> Material to process:
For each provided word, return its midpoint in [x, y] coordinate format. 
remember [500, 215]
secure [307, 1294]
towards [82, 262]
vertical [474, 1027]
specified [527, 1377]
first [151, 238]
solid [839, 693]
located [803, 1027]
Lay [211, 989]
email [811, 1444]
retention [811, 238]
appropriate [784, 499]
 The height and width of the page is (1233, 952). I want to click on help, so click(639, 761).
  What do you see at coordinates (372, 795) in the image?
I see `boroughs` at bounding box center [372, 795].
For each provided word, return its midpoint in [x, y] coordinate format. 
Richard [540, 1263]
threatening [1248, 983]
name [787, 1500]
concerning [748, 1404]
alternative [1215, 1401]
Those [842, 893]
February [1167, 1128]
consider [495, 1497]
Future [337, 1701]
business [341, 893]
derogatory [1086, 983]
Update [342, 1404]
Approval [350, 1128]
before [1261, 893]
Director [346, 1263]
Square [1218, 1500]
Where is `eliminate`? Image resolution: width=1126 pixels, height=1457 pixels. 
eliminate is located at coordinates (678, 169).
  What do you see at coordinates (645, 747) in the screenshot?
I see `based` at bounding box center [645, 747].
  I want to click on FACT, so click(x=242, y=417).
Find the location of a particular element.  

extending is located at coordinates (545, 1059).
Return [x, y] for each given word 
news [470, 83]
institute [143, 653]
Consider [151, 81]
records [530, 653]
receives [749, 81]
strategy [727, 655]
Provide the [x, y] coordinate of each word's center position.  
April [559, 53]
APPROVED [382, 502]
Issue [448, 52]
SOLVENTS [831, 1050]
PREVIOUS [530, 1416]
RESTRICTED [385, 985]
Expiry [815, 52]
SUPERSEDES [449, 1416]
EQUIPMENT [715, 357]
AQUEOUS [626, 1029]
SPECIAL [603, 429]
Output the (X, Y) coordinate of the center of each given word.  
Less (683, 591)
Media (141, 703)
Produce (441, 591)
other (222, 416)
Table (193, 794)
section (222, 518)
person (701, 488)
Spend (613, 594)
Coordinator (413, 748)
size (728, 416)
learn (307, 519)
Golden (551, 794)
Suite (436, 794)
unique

> Exercise requirements:
Reproduce verbatim the stretch of the listing above from the line containing "pixels, height=1457 pixels." through the listing's final line.

> Solved exercise:
Where is `eliminate`? Image resolution: width=1126 pixels, height=1457 pixels. 
eliminate is located at coordinates (678, 169).
  What do you see at coordinates (645, 747) in the screenshot?
I see `based` at bounding box center [645, 747].
  I want to click on FACT, so click(x=242, y=417).
Find the location of a particular element.  

extending is located at coordinates (545, 1059).
Return [x, y] for each given word 
news [470, 83]
institute [143, 653]
Consider [151, 81]
records [530, 653]
receives [749, 81]
strategy [727, 655]
Provide the [x, y] coordinate of each word's center position.  
April [559, 53]
APPROVED [382, 502]
Issue [448, 52]
SOLVENTS [831, 1050]
PREVIOUS [530, 1416]
RESTRICTED [385, 985]
Expiry [815, 52]
SUPERSEDES [449, 1416]
EQUIPMENT [715, 357]
AQUEOUS [626, 1029]
SPECIAL [603, 429]
Output the (X, Y) coordinate of the center of each given word.  
Less (683, 591)
Media (141, 703)
Produce (441, 591)
other (222, 416)
Table (193, 794)
section (222, 518)
person (701, 488)
Spend (613, 594)
Coordinator (413, 748)
size (728, 416)
learn (307, 519)
Golden (551, 794)
Suite (436, 794)
unique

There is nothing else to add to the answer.